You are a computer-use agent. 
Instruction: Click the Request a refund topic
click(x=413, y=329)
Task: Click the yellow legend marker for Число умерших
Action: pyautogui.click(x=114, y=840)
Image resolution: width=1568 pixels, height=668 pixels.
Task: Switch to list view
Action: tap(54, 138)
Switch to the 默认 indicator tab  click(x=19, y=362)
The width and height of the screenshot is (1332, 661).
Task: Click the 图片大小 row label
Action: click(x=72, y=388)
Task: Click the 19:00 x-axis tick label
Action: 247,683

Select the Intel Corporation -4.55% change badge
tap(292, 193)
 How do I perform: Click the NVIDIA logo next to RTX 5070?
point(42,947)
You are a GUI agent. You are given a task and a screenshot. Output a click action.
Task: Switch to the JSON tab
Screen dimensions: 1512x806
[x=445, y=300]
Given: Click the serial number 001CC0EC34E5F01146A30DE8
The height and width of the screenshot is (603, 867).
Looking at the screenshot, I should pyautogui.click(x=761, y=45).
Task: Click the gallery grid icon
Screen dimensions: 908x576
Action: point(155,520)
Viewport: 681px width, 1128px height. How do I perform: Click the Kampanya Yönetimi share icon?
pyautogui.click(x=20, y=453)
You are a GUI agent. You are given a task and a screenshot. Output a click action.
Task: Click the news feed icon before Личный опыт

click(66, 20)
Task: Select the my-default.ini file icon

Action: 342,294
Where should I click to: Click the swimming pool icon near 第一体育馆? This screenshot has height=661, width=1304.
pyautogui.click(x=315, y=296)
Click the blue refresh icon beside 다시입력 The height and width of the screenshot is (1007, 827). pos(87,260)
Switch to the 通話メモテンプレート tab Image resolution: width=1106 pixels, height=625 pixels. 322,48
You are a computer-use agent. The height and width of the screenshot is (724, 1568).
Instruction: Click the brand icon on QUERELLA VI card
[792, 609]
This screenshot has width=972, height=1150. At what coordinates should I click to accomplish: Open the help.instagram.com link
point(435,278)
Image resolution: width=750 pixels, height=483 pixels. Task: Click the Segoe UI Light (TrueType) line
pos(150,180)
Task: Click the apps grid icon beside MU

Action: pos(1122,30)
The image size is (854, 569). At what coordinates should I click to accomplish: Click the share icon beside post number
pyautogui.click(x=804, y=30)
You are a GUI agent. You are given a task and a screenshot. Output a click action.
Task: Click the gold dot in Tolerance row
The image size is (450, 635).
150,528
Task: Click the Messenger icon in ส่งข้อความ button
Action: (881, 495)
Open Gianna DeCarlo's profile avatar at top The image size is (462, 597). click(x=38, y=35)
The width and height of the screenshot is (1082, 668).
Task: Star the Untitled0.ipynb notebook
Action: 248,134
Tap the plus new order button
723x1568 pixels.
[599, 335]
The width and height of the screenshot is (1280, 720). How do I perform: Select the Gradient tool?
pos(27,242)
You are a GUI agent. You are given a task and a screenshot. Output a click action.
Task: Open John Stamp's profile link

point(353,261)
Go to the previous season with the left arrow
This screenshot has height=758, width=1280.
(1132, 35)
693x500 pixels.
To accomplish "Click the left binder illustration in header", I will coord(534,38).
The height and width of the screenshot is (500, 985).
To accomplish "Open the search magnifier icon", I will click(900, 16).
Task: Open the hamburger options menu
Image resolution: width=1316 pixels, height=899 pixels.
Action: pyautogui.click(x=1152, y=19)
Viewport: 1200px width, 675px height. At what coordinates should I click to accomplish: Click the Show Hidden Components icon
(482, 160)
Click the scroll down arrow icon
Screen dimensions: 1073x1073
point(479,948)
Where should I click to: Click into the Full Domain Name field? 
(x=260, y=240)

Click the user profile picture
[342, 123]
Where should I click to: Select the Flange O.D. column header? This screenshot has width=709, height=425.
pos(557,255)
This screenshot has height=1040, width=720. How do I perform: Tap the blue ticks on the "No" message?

* _THE PROBLEM_
Look through the material and find each line that includes "blue", then copy it.

* _RESULT_
Click the blue refresh icon beside 다시입력 The height and width of the screenshot is (1007, 827). pos(87,260)
This screenshot has height=1040, width=720. How do I perform: Tap the blue ticks on the "No" message?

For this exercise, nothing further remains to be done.